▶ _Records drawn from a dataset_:
● ● ● ● ● ● ●
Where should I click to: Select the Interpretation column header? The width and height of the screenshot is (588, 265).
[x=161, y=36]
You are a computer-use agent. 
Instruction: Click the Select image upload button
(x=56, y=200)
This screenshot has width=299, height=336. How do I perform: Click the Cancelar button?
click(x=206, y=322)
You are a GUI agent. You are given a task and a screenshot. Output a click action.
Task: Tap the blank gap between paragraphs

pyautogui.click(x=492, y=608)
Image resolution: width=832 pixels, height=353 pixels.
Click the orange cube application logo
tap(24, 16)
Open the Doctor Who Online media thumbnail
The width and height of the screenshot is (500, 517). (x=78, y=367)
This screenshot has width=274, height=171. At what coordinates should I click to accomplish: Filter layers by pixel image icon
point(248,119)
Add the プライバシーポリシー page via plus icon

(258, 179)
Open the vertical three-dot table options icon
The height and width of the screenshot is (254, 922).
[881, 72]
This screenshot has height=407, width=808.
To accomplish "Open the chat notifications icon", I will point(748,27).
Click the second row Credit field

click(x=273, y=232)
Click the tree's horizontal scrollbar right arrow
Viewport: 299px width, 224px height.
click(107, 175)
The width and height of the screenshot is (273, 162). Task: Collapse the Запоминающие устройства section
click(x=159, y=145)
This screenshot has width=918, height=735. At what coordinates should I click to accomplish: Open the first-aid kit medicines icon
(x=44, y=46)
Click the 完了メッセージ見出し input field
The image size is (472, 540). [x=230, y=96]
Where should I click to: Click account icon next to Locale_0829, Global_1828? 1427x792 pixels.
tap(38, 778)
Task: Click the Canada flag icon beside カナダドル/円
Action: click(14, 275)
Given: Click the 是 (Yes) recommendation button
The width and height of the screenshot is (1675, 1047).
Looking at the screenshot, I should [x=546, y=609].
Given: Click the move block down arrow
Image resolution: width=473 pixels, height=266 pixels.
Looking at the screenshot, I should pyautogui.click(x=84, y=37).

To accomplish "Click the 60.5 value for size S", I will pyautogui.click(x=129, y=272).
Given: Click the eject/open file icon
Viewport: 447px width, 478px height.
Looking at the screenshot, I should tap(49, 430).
● ● ● ● ● ● ●
Retype exactly, please, only the lines of the entries that run from the one containing "This screenshot has width=918, height=735." to the last.

This screenshot has width=918, height=735. At what coordinates should I click to accomplish: Open the first-aid kit medicines icon
(x=44, y=46)
Click the 完了メッセージ見出し input field
The image size is (472, 540). [x=230, y=96]
Where should I click to: Click account icon next to Locale_0829, Global_1828? 1427x792 pixels.
tap(38, 778)
Task: Click the Canada flag icon beside カナダドル/円
Action: click(14, 275)
Given: Click the 是 (Yes) recommendation button
The width and height of the screenshot is (1675, 1047).
Looking at the screenshot, I should [x=546, y=609].
Given: Click the move block down arrow
Image resolution: width=473 pixels, height=266 pixels.
Looking at the screenshot, I should pyautogui.click(x=84, y=37).

To accomplish "Click the 60.5 value for size S", I will pyautogui.click(x=129, y=272).
Given: Click the eject/open file icon
Viewport: 447px width, 478px height.
Looking at the screenshot, I should tap(49, 430).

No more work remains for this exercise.